### Your task
Rewrite the entries starting with the line containing "This screenshot has width=1200, height=585." and going on through the line containing "pos(1291,172)", changing "monitor panel" to "output panel" and leaving everything else the same. Omit the pictures from your answer.

### Pointing records for text and elements
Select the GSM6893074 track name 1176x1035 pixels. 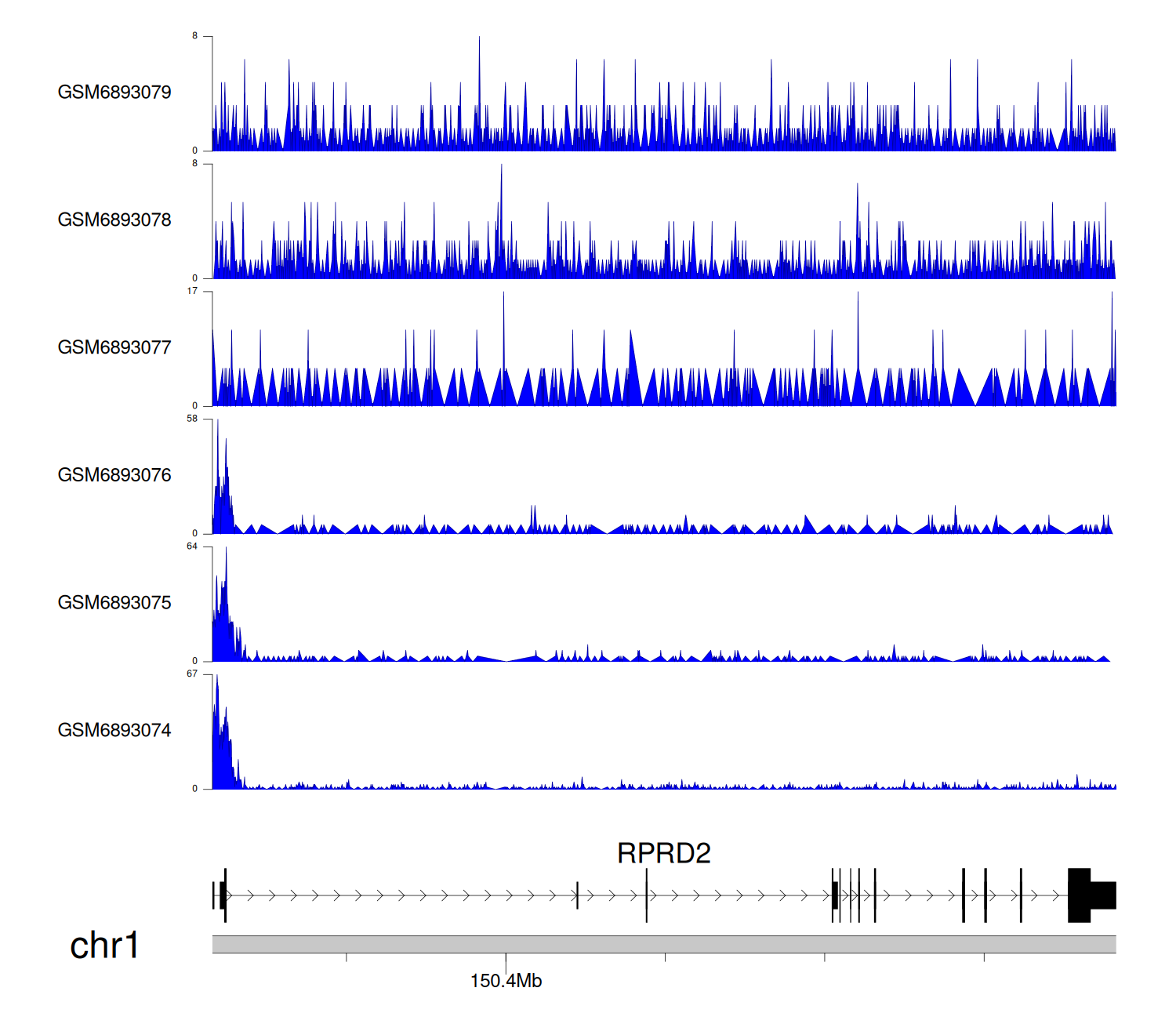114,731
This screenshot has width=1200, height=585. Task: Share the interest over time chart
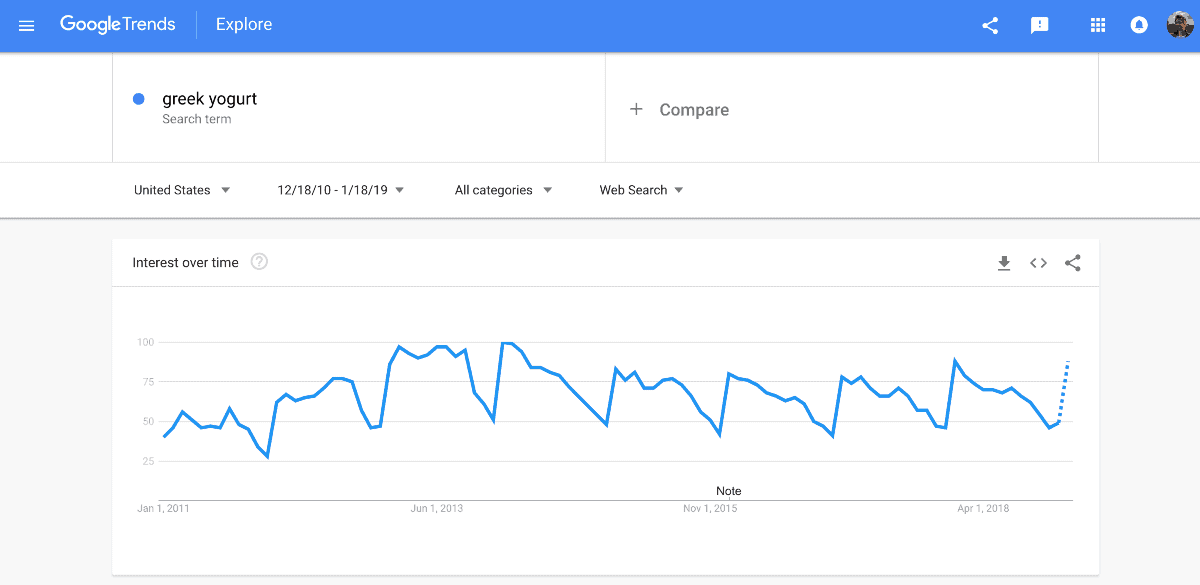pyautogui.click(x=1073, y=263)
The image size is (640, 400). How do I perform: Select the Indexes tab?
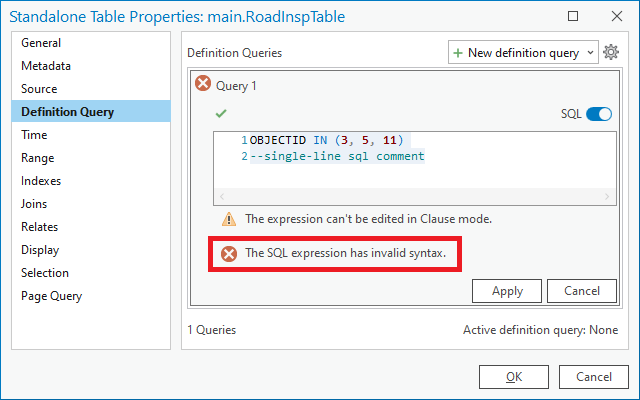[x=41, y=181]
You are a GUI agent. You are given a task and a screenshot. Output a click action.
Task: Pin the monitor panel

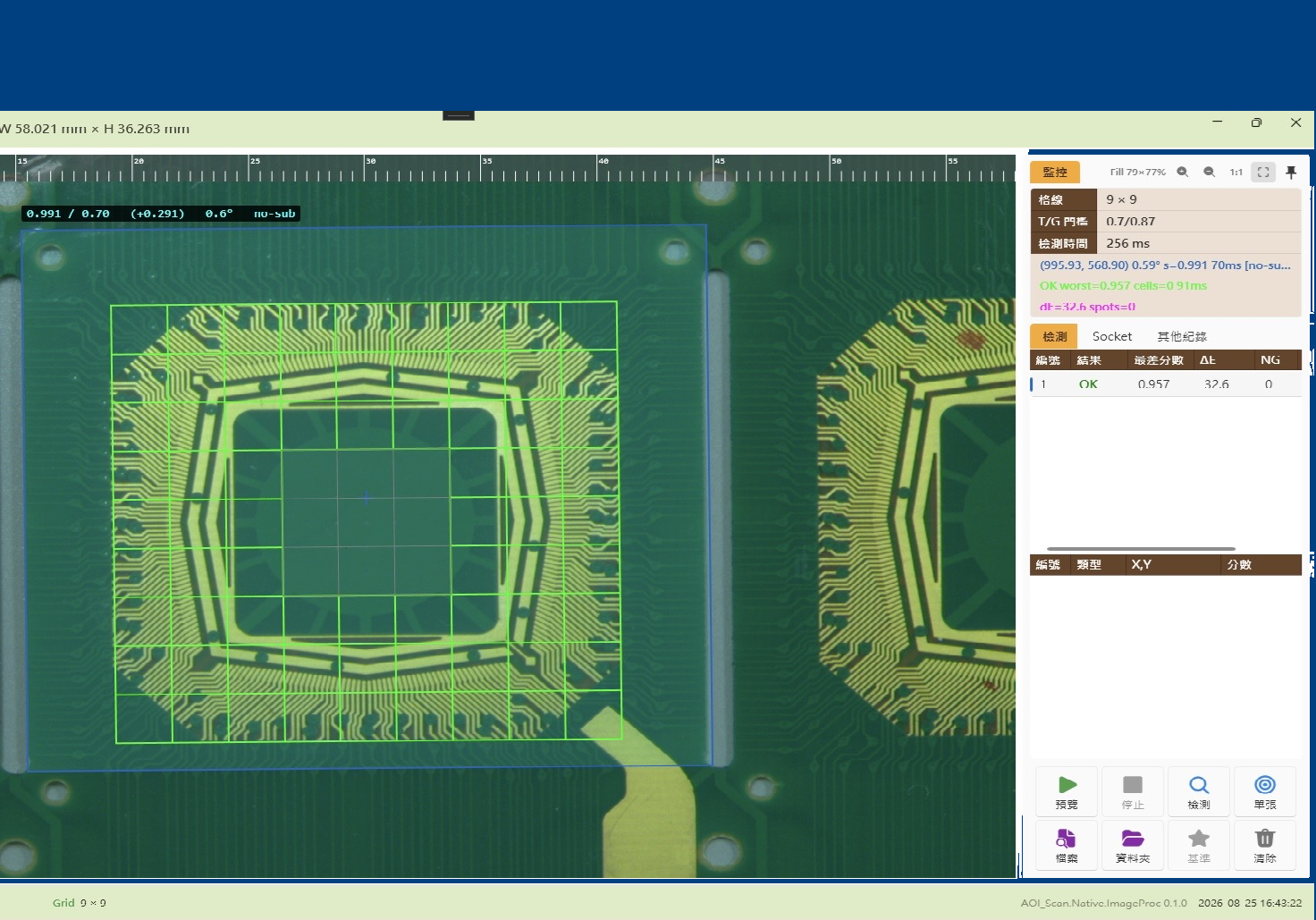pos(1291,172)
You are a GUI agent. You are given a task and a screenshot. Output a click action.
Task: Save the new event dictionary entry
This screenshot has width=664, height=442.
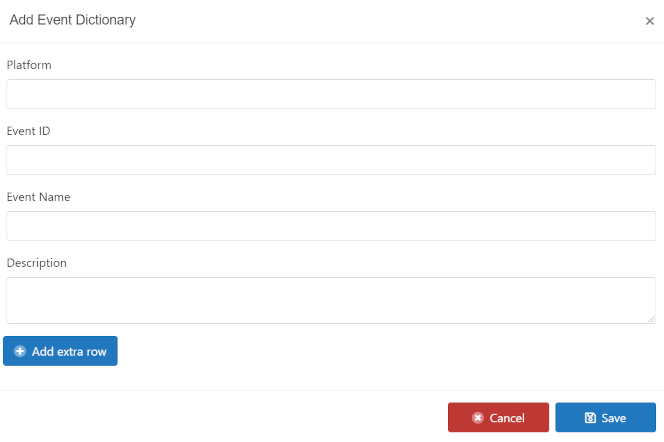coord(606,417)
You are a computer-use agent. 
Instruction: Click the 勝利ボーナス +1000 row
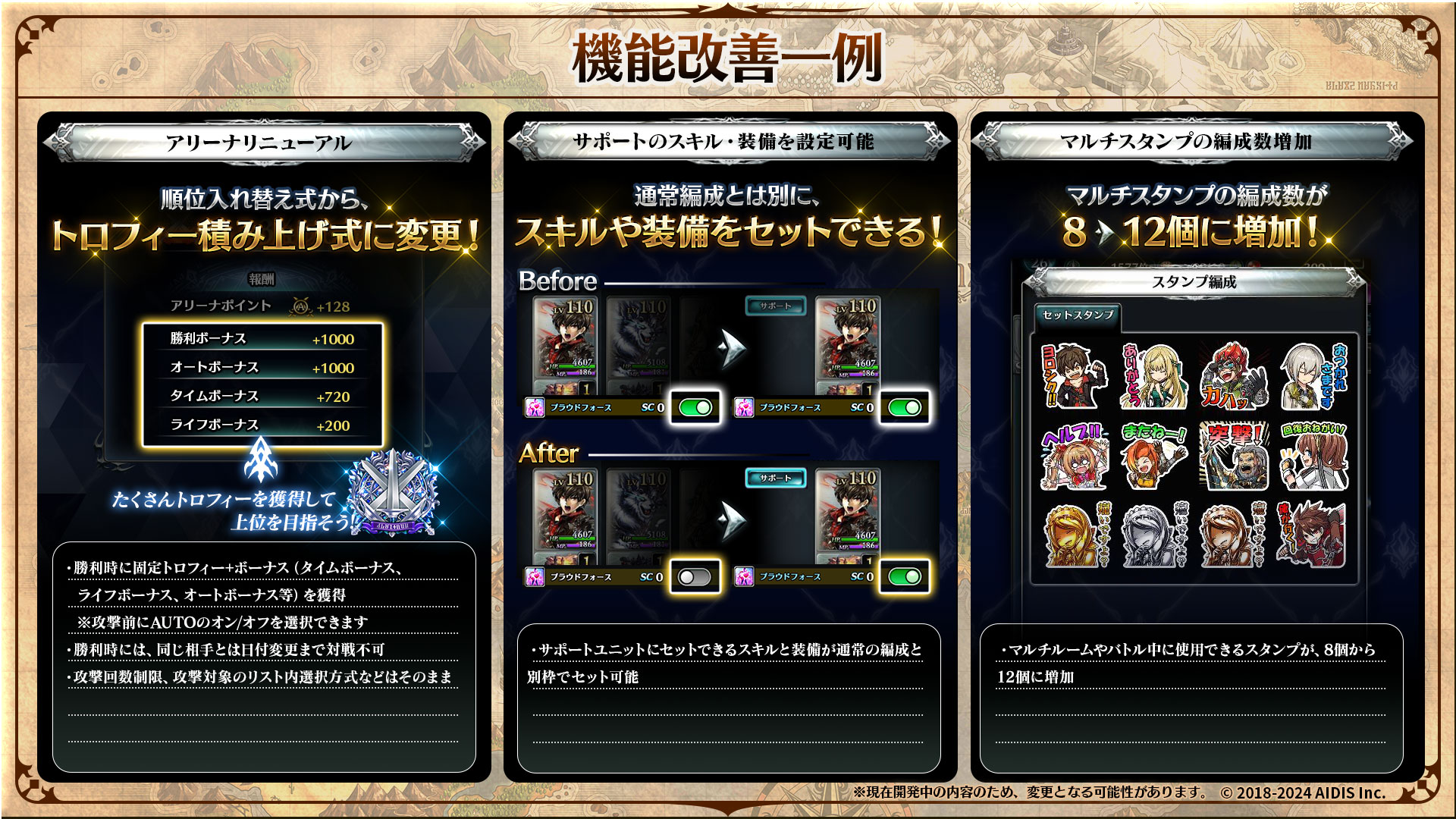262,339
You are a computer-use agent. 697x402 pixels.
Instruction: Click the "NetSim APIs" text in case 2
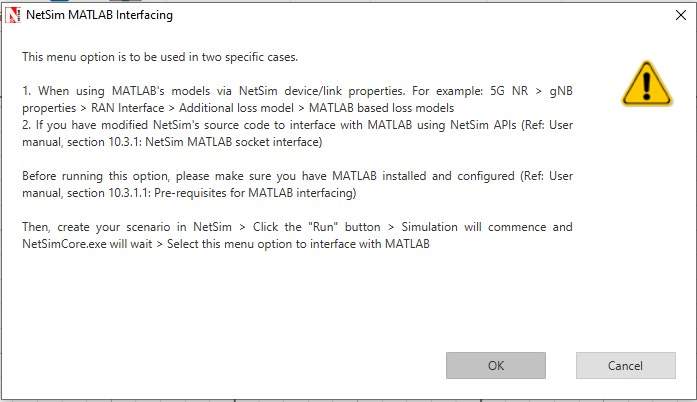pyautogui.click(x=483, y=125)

### Answer
This screenshot has width=1200, height=585. Task: Share the interest over time chart
pyautogui.click(x=1073, y=263)
The image size is (640, 400). How do I perform: Select the Indexes tab?
[x=41, y=181]
You are a GUI agent. You are given a task and a screenshot. Output a click action.
Task: Pin the output panel

pos(1291,172)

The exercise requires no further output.